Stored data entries

- Opening Delimiter -

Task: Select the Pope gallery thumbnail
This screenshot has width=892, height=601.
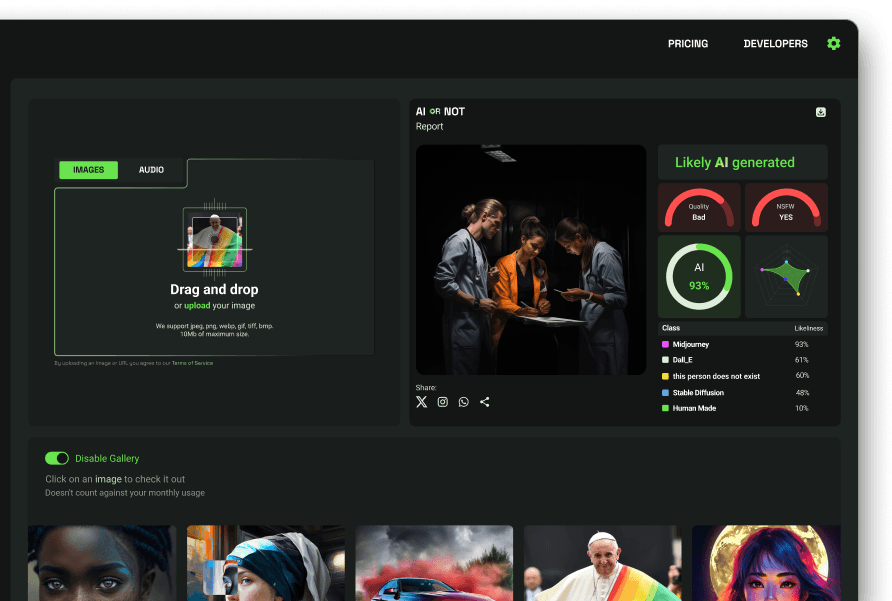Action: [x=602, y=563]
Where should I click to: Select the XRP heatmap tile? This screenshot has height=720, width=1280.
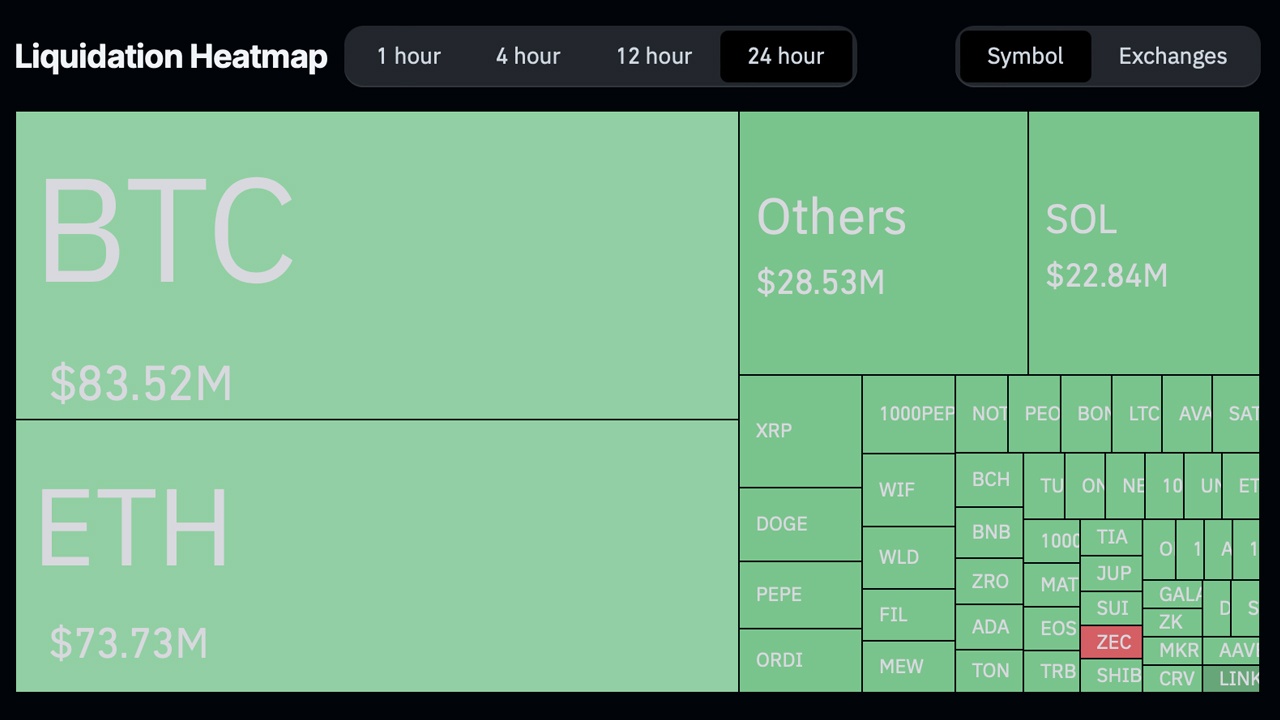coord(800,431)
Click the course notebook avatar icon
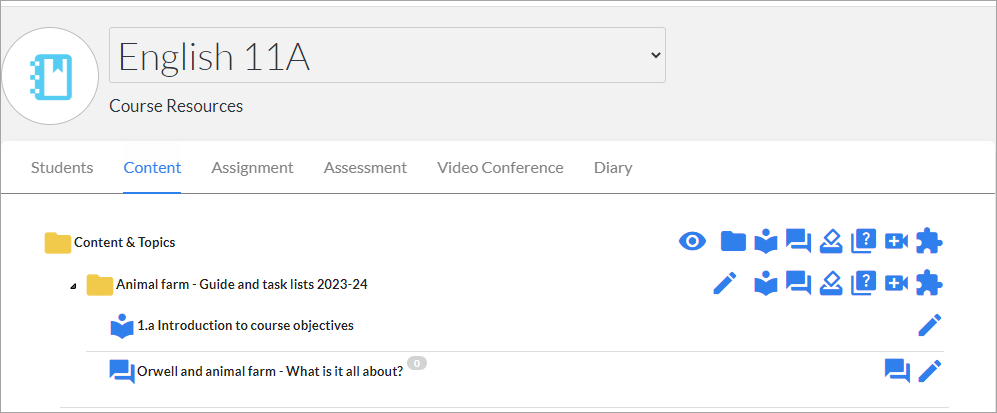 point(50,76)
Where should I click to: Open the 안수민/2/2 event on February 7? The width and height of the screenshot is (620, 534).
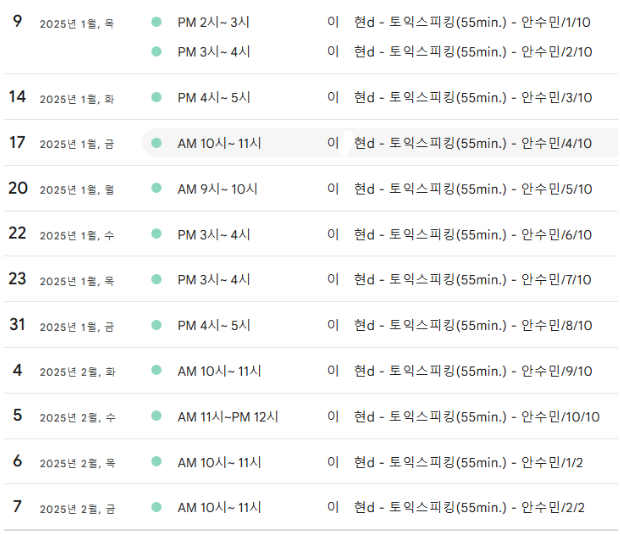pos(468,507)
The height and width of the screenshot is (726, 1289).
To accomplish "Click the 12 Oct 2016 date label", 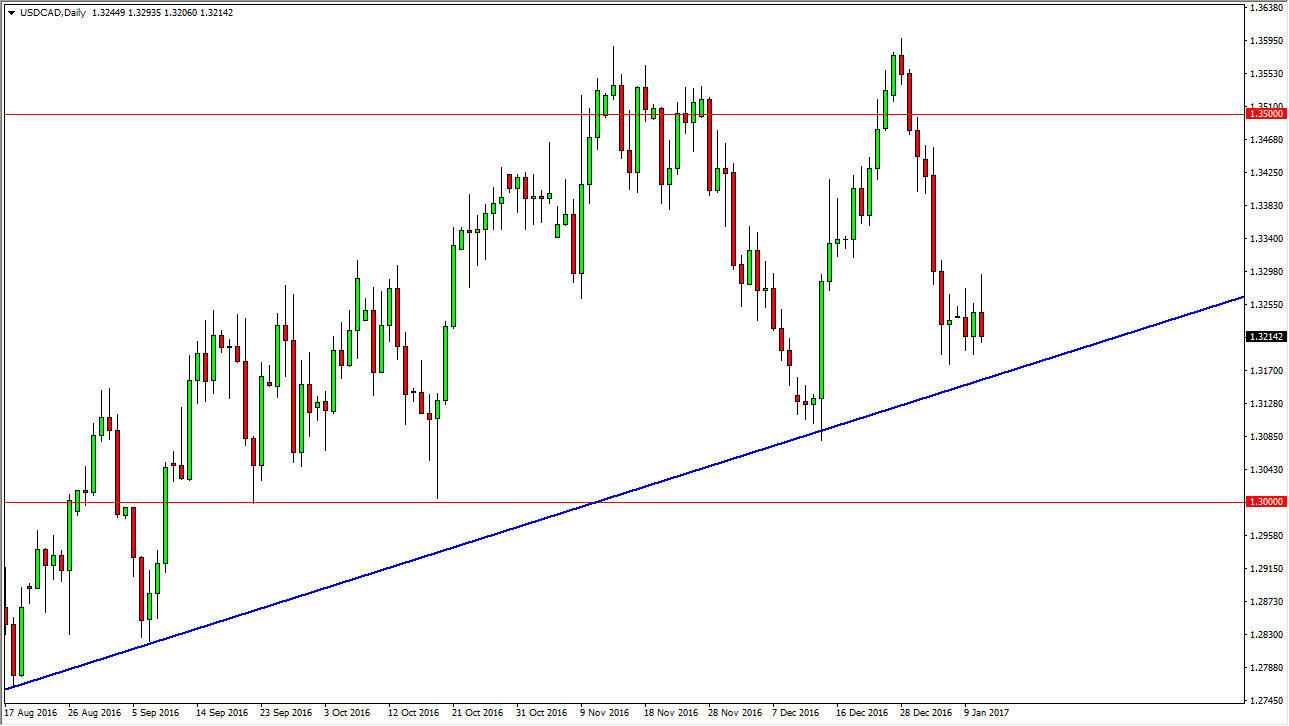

- Closing Delimiter -

◆ **WHAT TO WORK ON**
What are the lines from the one containing "Where should I click to: Select" through the end of the records? Write them out exactly, leaving out the pictures.

◆ **YOUR RESPONSE**
Where should I click to: Select the XRP heatmap tile? This screenshot has height=720, width=1280.
coord(800,431)
Click the course notebook avatar icon
 point(50,76)
Where should I click to: Open the 안수민/2/2 event on February 7? The width and height of the screenshot is (620, 534).
pos(468,507)
The height and width of the screenshot is (726, 1289).
To accomplish "Click the 12 Oct 2016 date label", 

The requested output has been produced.